Time to buy the donuts!

Related imageI once had a plan to have a "Mister Day" and then have a "City" day...I was going to start the first with breakfast at Mister Donut, visit Mr Tire for a set of rubbers for the truck, see an attorney in our town named Mr Mister about filing a frivolous lawsuit, go to Mr Tape and get a Mr Mister CD, and finish the day with dinner at Mister Steak.

Then in a week or so, I would have breakfast at Waffle City, get a new stereo for the truck at Circuit City, get some new kicks at Shoe City, and take my life in my hands by having dinner in Baltimore City!

I never got around to either of these plans, but if I get to California, I'm planning for breakfast at Donut City in Seal Beach, which is where one of those "only in America" stories "is unfolding," as they say on TV news.

As any good donut shop will do, Donut City opens at 4:30 in the yawning, and they usually stay open until 2 PM, but they will close up early if there are no more donuts to sell.

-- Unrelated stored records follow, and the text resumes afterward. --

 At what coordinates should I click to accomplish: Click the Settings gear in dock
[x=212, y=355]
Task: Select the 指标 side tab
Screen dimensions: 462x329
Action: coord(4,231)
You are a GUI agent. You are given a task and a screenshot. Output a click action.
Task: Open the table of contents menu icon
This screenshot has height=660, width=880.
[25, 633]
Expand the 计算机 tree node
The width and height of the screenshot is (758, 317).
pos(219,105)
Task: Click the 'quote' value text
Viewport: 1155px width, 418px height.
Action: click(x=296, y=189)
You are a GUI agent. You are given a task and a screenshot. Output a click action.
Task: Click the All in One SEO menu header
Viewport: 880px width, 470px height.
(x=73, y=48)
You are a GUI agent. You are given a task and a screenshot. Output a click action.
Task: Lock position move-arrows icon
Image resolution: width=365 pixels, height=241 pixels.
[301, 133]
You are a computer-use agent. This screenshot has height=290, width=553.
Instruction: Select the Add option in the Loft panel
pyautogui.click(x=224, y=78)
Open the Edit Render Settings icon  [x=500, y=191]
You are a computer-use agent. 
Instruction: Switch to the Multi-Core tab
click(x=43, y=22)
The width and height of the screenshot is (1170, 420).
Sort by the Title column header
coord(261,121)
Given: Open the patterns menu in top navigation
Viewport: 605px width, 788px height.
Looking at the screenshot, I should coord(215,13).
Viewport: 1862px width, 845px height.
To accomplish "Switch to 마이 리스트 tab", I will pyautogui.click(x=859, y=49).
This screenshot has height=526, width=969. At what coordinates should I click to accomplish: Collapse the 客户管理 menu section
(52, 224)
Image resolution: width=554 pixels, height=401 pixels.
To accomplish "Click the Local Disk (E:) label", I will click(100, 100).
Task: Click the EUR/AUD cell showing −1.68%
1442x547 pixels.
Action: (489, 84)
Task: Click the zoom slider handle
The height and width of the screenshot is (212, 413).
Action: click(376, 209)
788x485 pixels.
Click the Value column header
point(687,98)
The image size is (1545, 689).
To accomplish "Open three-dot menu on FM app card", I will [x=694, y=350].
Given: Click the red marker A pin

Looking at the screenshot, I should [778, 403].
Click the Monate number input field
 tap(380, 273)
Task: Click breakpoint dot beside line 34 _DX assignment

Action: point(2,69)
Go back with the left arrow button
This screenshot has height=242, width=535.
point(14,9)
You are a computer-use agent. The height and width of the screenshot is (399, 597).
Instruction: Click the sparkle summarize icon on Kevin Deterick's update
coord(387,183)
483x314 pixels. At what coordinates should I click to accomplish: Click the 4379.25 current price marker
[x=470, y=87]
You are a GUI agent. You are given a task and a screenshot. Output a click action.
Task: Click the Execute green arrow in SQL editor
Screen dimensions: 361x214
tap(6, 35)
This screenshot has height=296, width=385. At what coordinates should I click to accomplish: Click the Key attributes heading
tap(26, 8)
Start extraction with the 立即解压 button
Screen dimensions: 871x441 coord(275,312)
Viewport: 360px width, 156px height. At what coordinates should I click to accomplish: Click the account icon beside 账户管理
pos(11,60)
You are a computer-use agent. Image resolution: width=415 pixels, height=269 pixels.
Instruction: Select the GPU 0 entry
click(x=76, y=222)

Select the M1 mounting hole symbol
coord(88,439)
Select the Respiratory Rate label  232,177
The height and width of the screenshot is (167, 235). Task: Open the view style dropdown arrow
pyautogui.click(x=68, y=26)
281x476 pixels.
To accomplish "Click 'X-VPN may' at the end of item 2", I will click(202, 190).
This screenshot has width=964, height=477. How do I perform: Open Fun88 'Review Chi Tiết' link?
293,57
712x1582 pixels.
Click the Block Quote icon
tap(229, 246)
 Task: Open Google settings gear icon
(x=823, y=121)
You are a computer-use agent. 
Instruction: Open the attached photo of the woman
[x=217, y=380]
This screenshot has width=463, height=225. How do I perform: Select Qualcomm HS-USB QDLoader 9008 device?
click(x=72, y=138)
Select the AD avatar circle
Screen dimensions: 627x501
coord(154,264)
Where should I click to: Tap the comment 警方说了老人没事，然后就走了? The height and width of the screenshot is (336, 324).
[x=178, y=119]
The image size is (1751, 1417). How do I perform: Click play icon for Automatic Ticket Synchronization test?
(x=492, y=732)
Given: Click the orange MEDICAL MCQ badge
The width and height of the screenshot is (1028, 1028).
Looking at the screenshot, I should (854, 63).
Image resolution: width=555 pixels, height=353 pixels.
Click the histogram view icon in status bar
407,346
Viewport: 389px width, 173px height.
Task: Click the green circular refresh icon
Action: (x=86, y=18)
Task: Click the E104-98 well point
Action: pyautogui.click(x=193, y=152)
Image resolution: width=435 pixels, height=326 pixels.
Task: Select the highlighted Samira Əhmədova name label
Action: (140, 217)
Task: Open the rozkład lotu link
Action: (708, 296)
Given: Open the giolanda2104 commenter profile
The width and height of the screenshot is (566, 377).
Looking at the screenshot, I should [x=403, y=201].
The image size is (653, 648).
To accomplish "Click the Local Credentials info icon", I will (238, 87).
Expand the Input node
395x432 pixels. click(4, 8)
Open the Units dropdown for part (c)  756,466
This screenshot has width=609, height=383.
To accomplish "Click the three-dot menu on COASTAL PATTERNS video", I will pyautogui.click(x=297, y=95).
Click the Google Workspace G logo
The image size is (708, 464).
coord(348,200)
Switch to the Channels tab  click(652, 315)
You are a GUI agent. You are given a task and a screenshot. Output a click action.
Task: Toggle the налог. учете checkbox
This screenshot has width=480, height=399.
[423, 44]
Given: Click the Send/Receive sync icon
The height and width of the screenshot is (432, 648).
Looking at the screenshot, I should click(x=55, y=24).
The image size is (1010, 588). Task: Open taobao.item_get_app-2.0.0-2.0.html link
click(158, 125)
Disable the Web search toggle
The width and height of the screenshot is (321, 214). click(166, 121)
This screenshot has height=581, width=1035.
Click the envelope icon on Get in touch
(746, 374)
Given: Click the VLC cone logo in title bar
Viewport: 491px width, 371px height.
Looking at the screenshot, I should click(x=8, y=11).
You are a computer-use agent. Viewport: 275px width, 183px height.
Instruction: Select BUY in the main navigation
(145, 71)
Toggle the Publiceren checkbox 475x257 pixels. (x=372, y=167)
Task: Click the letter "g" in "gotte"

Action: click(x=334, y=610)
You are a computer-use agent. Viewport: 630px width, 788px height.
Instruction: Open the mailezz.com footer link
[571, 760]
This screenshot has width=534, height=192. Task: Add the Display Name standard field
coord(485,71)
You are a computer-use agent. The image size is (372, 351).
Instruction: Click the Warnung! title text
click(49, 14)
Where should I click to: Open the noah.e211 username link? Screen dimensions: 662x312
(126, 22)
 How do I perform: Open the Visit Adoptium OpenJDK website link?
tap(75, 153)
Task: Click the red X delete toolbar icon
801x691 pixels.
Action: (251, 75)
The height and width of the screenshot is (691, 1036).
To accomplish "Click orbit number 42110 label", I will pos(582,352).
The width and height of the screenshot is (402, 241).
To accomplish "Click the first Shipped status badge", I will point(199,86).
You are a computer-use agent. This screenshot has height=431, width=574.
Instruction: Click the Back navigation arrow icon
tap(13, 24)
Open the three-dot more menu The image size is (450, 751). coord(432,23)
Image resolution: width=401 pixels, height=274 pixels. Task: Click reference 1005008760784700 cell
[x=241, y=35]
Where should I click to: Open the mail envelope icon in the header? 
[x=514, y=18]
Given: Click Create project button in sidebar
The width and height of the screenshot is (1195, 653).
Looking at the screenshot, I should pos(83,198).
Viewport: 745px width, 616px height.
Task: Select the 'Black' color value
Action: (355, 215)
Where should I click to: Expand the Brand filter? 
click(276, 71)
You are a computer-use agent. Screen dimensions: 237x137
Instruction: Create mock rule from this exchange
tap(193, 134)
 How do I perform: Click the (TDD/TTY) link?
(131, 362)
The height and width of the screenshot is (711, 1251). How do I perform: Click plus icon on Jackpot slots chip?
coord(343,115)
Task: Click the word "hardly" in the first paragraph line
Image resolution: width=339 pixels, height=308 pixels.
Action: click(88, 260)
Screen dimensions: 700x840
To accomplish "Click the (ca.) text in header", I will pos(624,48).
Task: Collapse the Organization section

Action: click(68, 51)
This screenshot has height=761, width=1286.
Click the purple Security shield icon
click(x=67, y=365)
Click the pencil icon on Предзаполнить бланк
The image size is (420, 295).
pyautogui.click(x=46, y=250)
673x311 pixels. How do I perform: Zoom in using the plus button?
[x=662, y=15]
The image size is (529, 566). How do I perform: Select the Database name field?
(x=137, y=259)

The shop has been there since 1990, owned by Cambodian immigrants Stella and John Chhan, and they are mighty popular among the local Seal Beachians, some of whom started noticing lately that Stella was not around when they stopped in for their morning dozen.

John told those who asked that Stella suffered an aneurysm in late September and was rehabbing in a nursing home, and he added that he went there every day after he sold all the donuts and cleaned up.


“Days went by and I just couldn’t get it out of my head,” customer Dawn Caviola told the Orange County Register. “So I thought, if enough people would buy a dozen doughnuts every morning, he could close early and go be with his wife.”

Caviola took to social media to post her idea: let's buy up all the crullers so John can get out of there earlier. The next day, the line was out the door by 6 AM and it's been that way ever since.

When the Washington Post called Chhan the other day at 8 California time. he said, “We’re done for today. Sold out about a half-hour ago. A lot of people come in and buy three, four, five dozen.”

That day, Chhan told the Post he sold 50 dozen doughnuts.


Jenee Rogers, a regular Donut Citizen for 20 years, told the paper that the Chhans are “humble, smiling people.” and that they declined an offer of a GoFundMe page for their benefit.

John Chhan was cleaning up when the Post contacted him, on his way to see his wife. He said they came from Cambodia together in the late 1970s and bought the donut shop in 1990.

After Stella's aneurysm, she couldn't speak, or move around well, John said, but now she is on the mend. “She’s getting better and better,” he said.

And he had to interrupt his conversation with the Post reporter several times to tell customers he was already sold out.  And he said how thankful he is for what his customers are doing for him and Stella.

“I so appreciate it,” he said. “I just can’t say enough thank you and thank you.”